Quantifying Uncertainty in Real Time Performance Measurement for Highway Winter Maintenance Operations - Phase 2
- Mark Kaiser | Iowa State University
- Jillian Lyon
Start date: 02/01/13
End date: 10/31/14
Report: Quantifying Uncertainty in Real Time Performance Measurement for Highway Winter Maintenance Operations - Phase 2 (417.45 kb pdf) November 2014
Tech transfer summary: Quantifying Uncertainty in Real Time Performance Measurement for Highway Winter Maintenance Operations - Phase 2 (111.40 kb pdf) Nov 2014
- Federal Highway Administration State Planning and Research Funding
- Iowa Department of Transportation
Partner(s): ISU Statistics
About the research
Winter weather in Iowa is often unpredictable and can have an adverse impact on traffic flow. The Iowa Department of Transportation (Iowa DOT) attempts to lessen the impact of winter weather events on traffic speeds with various proactive maintenance operations. In order to assess the performance of these maintenance operations, it would be beneficial to develop a model for expected speed reduction based on weather variables and normal maintenance schedules. Such a model would allow the Iowa DOT to identify situations in which speed reductions were much greater than or less than would be expected for a given set of storm conditions, and make modifications to improve efficiency and effectiveness.
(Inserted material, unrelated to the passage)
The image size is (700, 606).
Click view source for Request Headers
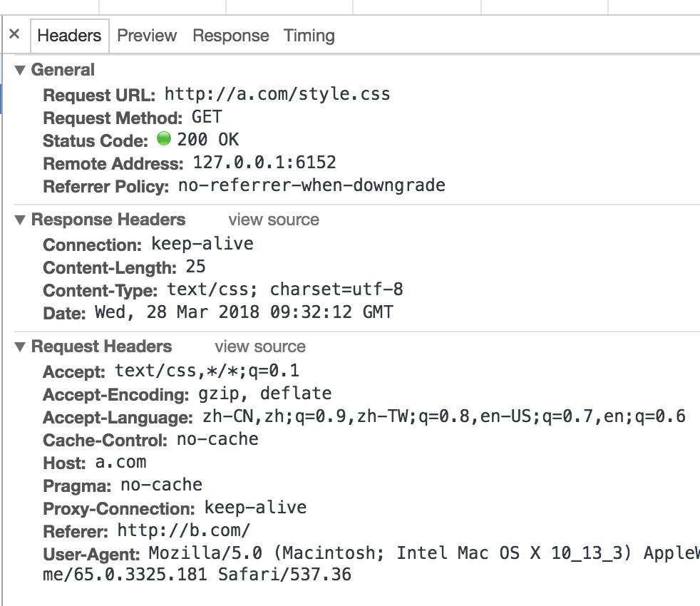tap(260, 346)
The objective of this work was to predict speed changes relative to baseline speed under normal conditions, based on nominal maintenance schedules and winter weather covariates (snow type, temperature, and wind speed), as measured by roadside weather stations. This allows for an assessment of the impact of winter weather covariates on traffic speed changes, and estimation of the effect of regular maintenance passes.
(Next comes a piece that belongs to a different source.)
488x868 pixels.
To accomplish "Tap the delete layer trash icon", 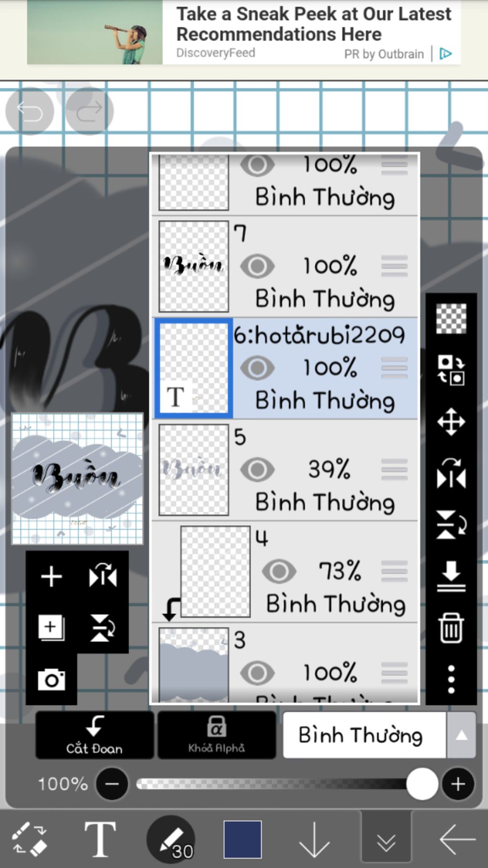I will pyautogui.click(x=451, y=628).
The researchers chose events from Adair County, Iowa and fit a linear model incorporating the covariates mentioned previously. A Bayesian analysis was conducted to estimate the values of the parameters of this model. Specifically, the analysis produces a distribution for the parameter value that represents the impact of maintenance on traffic speeds. The effect of maintenance is not a constant, but rather a value that the researchers have some uncertainty about and this distribution represents what they know about the effects of maintenance. Similarly, examinations of the distributions for the effects of winter weather covariates are possible. Plots of observed and expected traffic speed changes allow a visual assessment of the model fit. Future work involves expanding this model to incorporate many events at multiple locations. This would allow for assessment of the impact of winter weather maintenance across various situations, and eventually identify locations and times in which maintenance could be improved.